A Lyme patient was treated on clinical grounds. She was seronegative. An initial Western Blot from Labcorp showed only 41 IgM and IgG bands.
After 4 months of antibiotics a Western Blot was sent to IgeneX. These are the results:
IgM- 18 3+, 23 2+, 30 2+, 31 3+, 34 2+, 39 2+, 41 3+, 45 +, 58 2+, 66 +, 93 2+.
IgG- 41 2+.
According to the CDC web pages, regarding Lyme diagnosis she is seronegative.
If an initial positive IgM is not followed by a positive IgG response then the initial IgM response was a false negative.
Makes sense to me.
4 comments:
I had a similar experience but a much stronger IgG response (positive by IgeneX but negative by CDC) but IgM response was positive by both.

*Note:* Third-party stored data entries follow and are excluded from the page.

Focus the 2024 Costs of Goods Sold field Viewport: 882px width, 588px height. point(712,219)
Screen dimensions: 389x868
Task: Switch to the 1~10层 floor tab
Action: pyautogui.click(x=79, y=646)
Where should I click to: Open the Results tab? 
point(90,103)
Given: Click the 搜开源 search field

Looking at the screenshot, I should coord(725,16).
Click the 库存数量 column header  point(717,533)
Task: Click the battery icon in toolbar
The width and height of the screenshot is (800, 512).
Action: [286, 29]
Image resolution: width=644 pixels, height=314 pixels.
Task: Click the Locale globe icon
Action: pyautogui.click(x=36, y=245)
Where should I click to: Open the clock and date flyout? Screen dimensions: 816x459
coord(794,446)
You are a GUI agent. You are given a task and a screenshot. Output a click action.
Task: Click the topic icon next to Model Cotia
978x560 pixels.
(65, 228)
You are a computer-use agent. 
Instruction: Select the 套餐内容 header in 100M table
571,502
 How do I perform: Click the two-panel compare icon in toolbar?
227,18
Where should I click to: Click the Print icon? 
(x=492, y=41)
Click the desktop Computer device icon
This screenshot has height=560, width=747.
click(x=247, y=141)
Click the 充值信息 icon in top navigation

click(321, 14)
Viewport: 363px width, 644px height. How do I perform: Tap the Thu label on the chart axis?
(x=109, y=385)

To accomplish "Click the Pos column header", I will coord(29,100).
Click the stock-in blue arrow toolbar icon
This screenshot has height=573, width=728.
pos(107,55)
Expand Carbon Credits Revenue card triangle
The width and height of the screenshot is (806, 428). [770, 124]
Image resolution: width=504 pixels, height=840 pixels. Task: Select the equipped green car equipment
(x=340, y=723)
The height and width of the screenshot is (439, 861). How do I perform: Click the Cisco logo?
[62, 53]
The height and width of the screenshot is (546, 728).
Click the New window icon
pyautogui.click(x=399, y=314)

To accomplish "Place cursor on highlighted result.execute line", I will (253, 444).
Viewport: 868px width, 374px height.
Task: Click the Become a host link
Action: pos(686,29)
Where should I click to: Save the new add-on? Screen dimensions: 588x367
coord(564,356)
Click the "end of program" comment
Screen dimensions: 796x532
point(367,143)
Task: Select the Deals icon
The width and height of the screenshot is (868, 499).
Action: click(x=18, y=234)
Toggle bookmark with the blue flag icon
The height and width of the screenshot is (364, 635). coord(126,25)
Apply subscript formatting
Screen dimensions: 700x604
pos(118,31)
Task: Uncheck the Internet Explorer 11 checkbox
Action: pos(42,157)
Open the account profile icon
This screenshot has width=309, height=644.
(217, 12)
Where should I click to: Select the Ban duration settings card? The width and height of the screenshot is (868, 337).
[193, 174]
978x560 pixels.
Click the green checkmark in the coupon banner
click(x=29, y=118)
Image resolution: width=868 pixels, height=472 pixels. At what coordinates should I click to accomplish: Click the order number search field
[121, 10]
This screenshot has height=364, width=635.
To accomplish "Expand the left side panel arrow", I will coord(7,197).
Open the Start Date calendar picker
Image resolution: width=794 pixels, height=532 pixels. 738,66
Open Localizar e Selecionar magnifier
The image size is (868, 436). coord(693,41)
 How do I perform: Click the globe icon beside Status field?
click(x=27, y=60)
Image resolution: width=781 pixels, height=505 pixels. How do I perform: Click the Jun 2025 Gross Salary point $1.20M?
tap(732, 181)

Why does Labcorp get so poor results? Many cannot pay to have samples sent to IgeneX and those of us who do and get strong results have them discounted by IDSA because they do not come from Labcorp. Is there anything that can be done to have these other labs results (i.e. IgeneX or Clongen) seen as valid?
Are the band designations reversed?
The point is that the CDC has not recognized the specific immune responses seen with Lyme disease. Most patient tend to produce IgM responses preferentially over IgG responses. Previously, I have presented a theoretical framework which may be at play here. In the face of an overwhelming IgM response to Lyme the CDC would call these responses negative because of very restrictive criteria.